The New York-based Centre for Jewish History is launching a project offering DNA testing to holocaust survivors and their children in the bid to locate missing family members. The DNA testing kits are being given out for free through an application on their website.

Those using the kits have the chance to work closely with genealogists Jennifer Mendelsohn and Adina Newman, who have been conducting work like this over the past several years. Mendelsohn and Newman will guide users of the proceeding steps once the test has been carried out. Newman comments on the importance of DNA in locating lost family:

There are times when people are separated and they don’t even realize they’re separated. Maybe a name change occurred so they didn’t know to look for the other person. There are cases that simply cannot be solved without DNA.

Adina Newman, genealogist

The arrival of DNA technology has certainly unleashed a plethora of opportunity which Holocaust survivors and their descendants can use to learn about family connections severed by genocide. The horrors of the holocaust ripped apart the lives of many families, and it therefore comes with great reception that work such as this can help bring people together again.

However, Mendelsohn and Newman highlight that there are absolutely no guarantees. The genealogists emphasise the testing procedure does not automatically mean users will locate living relatives; it simply offers a chance. Yet, this chance is encouraged, especially as time passes the number of living survivors decline.

It really is the last moment where these survivors can be given some modicum of justice.
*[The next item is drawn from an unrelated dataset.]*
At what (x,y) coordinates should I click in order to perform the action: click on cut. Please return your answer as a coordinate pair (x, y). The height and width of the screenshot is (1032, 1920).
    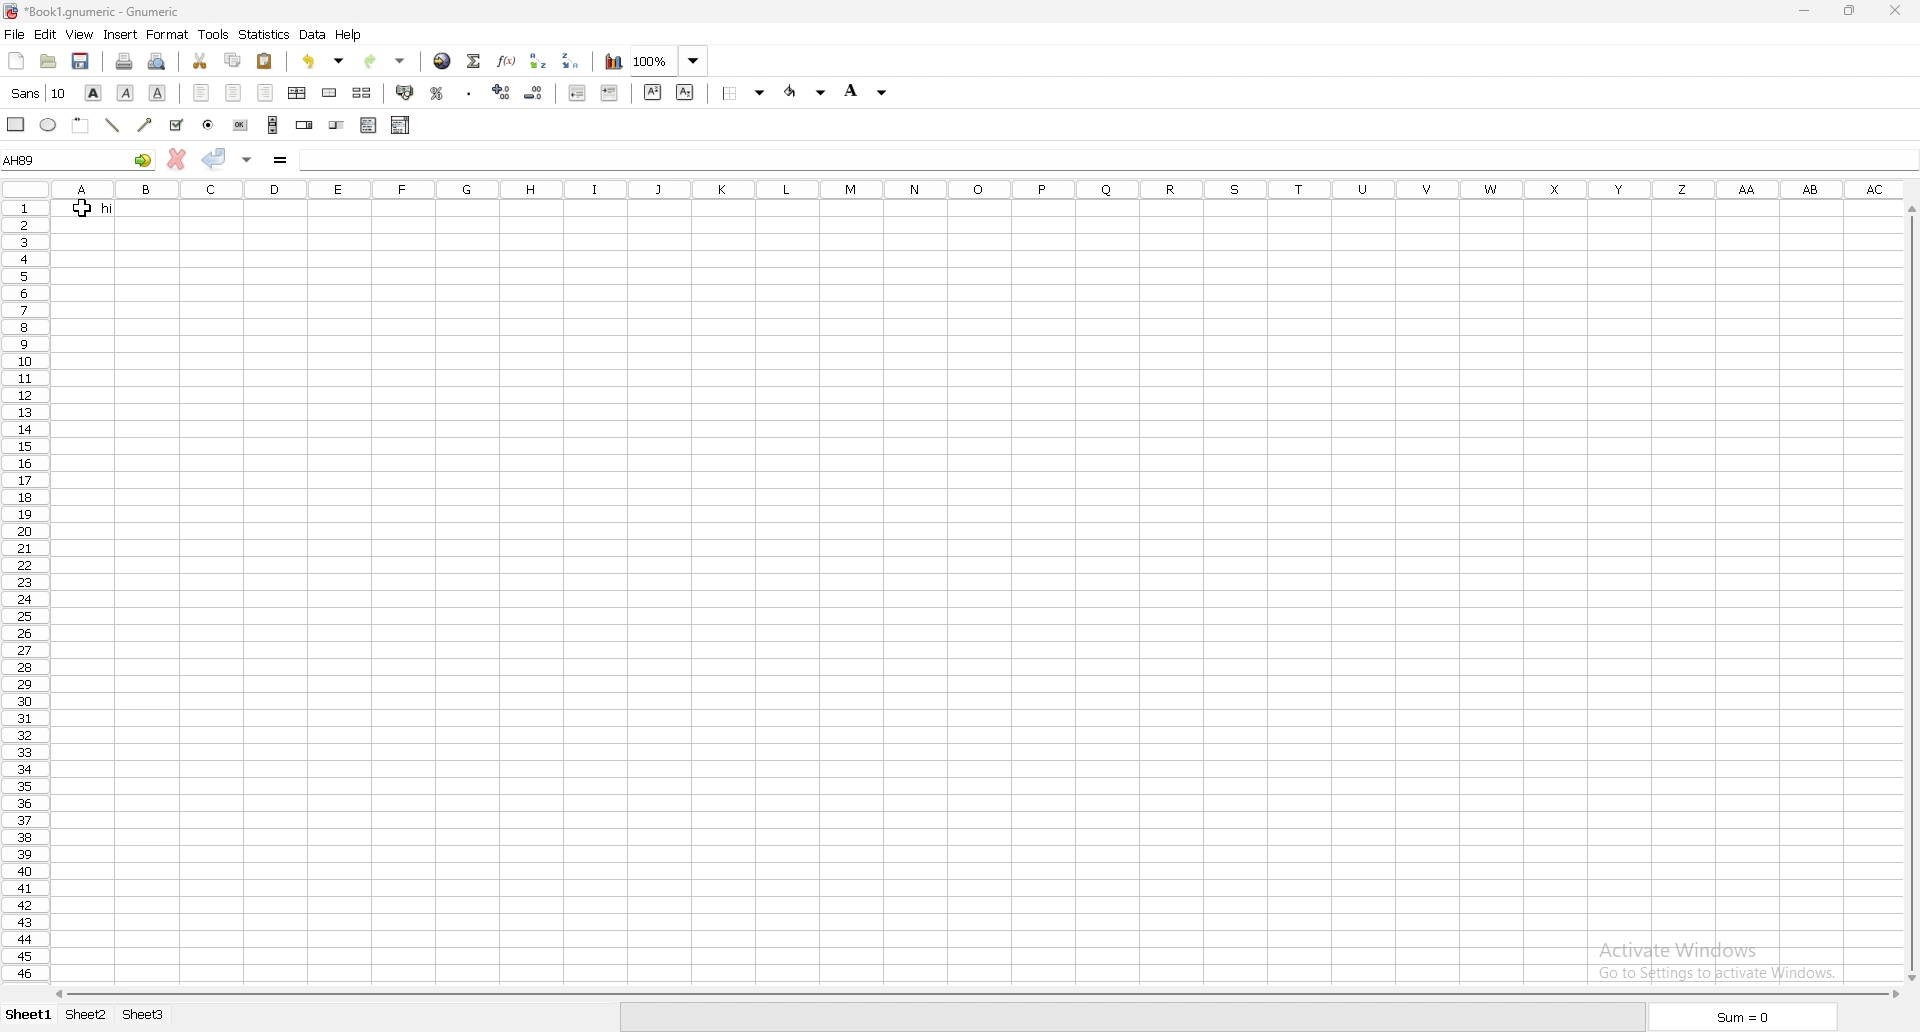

Gavriel Rosenfeld, president of the Centre for Jewish History

Jackie Young, an orphaned survivor who spent the first few years of his life in a Nazi internment camp, spent decades searching before being introduced to the project. Now 80 years old and living in London, Young gave the genealogists a DNA sample to help find a name alongside some relatives he never knew he had. Jackie described the revelation as “amazing”. Young comments:

I’ve been wanting to know all my life. If I hadn’t known what I do know now, I think I would still felt that my left arm or my right arm wasn’t fully formed. Family is everything, it’s the major pillar of life in humanity.

Jackie Young, holocaust survivor

The centre has initially put $15,000 towards the DNA kits which covers roughly 500 of them. However, the centre would look to expand this budget if interest increases.